I have walked with people through grief, loss, illness and pain. I have been to visit people who physically or spiritually no longer resemble who I once knew. There are times when I myself have felt torn apart by grief and loss that I do not recognize myself. And this is where the book of Job begins to speak to me personally. In the visiting of these friends, who stay silent and keep watch with Job for seven days and seven nights, I see the witness of the community of faith surrounding one another. Sometimes a ministry of presence is the best thing to offer.

Matthew 7

The Sermon on the Mount is concluded in this chapter of Matthew. The teachings found in this chapter are ones I remember plainly from Sunday School. Before worrying about your brother's blind spots, check your own.No pearls before swine. Ask, seek, knock. The golden rule. Jesus' skinny gate (a Sunday School teacher once mentioned that overweight people would not be able to enter heaven because of the skinny gate). Good fruit= Good tree. 

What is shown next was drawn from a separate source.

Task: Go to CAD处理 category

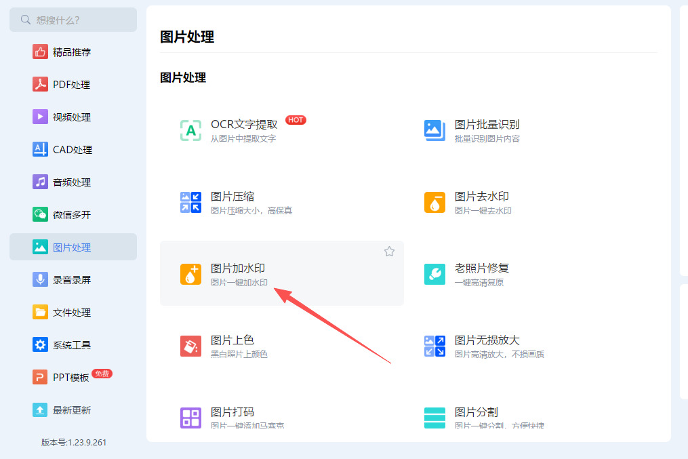Action: (73, 150)
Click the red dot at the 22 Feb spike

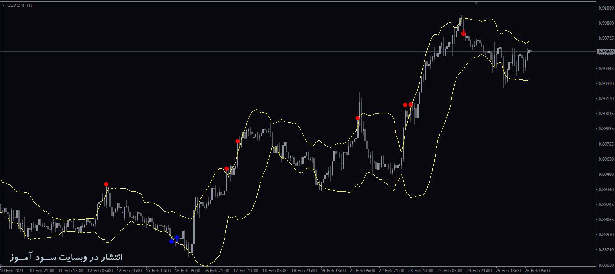[x=358, y=118]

I think they might be reduced in my memory to bumper sticker style slogans rather than life-giving words. Reading these words with Job has helped jar my thinking.
  • Where have I let my own notions of what should be, and should not be, keep me from really seeing the world as my brother sees?

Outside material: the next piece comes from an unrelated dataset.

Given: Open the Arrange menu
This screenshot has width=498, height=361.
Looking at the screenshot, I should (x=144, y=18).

  • What keeps us both from seeing what Jesus sees?
  • What have a thrown before unworthy people, causes, things and then been surprised at its ruin?
  • Am I asking, seeking and knocking or just talking about it?

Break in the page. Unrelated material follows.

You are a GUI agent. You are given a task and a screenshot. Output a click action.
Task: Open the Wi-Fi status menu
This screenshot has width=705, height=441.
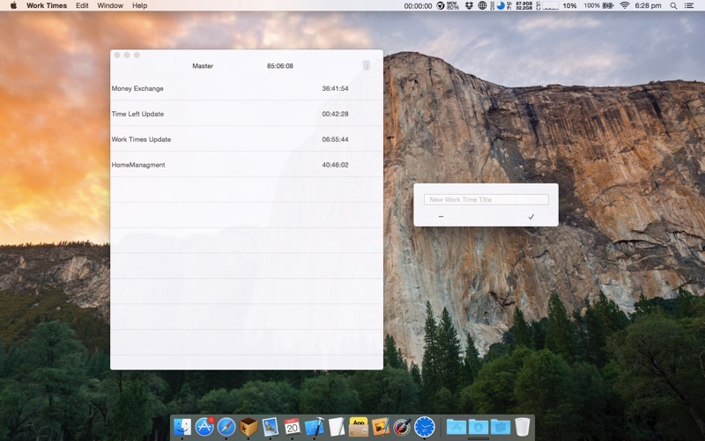(x=625, y=5)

  • Am I doing unto others at all, let alone as I would want them to do unto me?  
  • When am I choosing the easy path because it is easy? Where do I dare to squeeze into the narrow path?
  • What kind of fruit tree am I really? Are my fruits shiny on the outside, but full of emptiness or self-serving?
  • Do I claim to follow Jesus, but never check his directions?
  • Is my life built on the Christ, or am I trusting in another's faith to hold me strong? (This particularly challenges me as it compares to the idea of Job's children sitting in a house feasting together when the wind blows it down. Did they rely on their father's faith rather than claiming a life of righteousness for themselves?)
What challenges are you facing with these passages? Where are you being stretched?